Serving Clovis, Portales and the Surrounding Communities

Clovis hospital has doctor shortage

If you dropped 20 new general practice physicians into Clovis’ pool of patients, they would hardly make a ripple.

That was how Plains Regional Medical Center’s new administrator Brian S. Bentley described the city’s physician shortage recently. And it’s not just GPs that the city needs, he said.

“Clovis probably has never had enough doctors to begin with, but right now we are probably 40 to 50 physicians short — of all kinds,” he said.

The physician shortage is a nationwide problem, Bentley said, brought on by a number of factors, including the expense to universities of training doctors, a cut in government funding for residency programs and barriers to the immigration of foreign doctors since Sept. 11. But Clovis has suffered losses recently that have sharpened its local crisis.

“We’ve had two cardiologists and two surgeons leave, and an orthopedic surgeon who died suddenly,” Bentley said.

Traditionally, hospitals have not participated in communities’ recruitment process, but, recognizing the need in Clovis, Plains Regional Medical Center has stepped into the effort in a big way, Bentley said.

“We’ll probably spend $2 million in recruiting costs and helping physicians with start up costs in the next year,” he said.

Currently, Plains Regional has hired a recruiter to find a new orthopedist for Clovis, and another to find an invasive cardiologist — “We need three in the community,” Bentley said.

The hospital also is looking for another pediatrician. It has four now, but they are all “very busy,” he said.

It has a commitment to come to Clovis from a new critical care doctor, a verbal commitment from an anesthesiologist and a surgeon, and is in the process of recruiting a family practitioner, Bentley said.

Gayla Brumfield, who has served on the hospital’s board for eight years and been involved in physican recruitment for most of that time, said the kind of support new physicians need is growing in Clovis.

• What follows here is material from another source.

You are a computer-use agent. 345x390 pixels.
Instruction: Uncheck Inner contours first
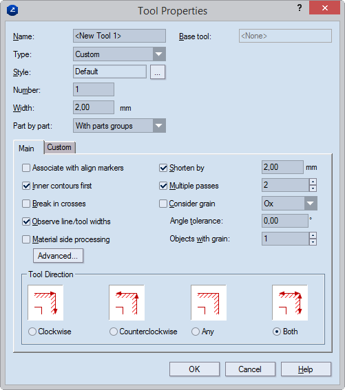(x=26, y=186)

“In the past, the environment was such that it was harder to get money for equipment that was needed. Presbyterian (Medical Group) is more cooperative now, quicker to respond to physicians’ needs. The process is better,” she said.

“Also, a lot of physicians might not have been as supportive as they could have been to new physicians. They are more supportive now. I think they’re seeing that there is a lot more room for other doctors in the community; plus, they’re exhausted. The number of patients everyone is seeing is so great,” she said.

Bentley said Plains Regional Medical Center has recognized that, in order to attract doctors, the community has to offer them the kinds of practice style they are looking for.

For doctors interested in working in a group, Plains Regional offers membership in the Presbyterian Medical Group. It will help a doctor start a private practice or help him or her find a private group. Finally, Plains Regional is interested in employing some doctors directly in the hospital and in its emergency room, he said.

“We will help them find the practice style of their choice,” Bentley said.

Keeping doctors once they have been recruited here is another part of the battle, he said.

“It really is a national competition. Once they start, they get calls nationwide: ‘Wouldn’t you like to work in Pennsylvania, in Washington state, in Florida?’ You can’t interfere with current doctors’ practices either, because they might look for greener grass,” he said.

Embracing diversity in the community helps make the job of recruiting and retaining doctors easier, he said.

“Suppose you’re interviewing an extremely intelligent and highly qualified candidate from an Indian background and they ask you if there’s a good vegetarian restaurant in town? Also, physicians looking to set up new practices are, as a group, young. They’re likely to look for things that might not be important to the rest of us — like high-speed Internet service,” he said.

“Some of the growth that’s occurring now is good, because it reasures them that they’re not coming to a town that’s going to dry out from under them,” he said.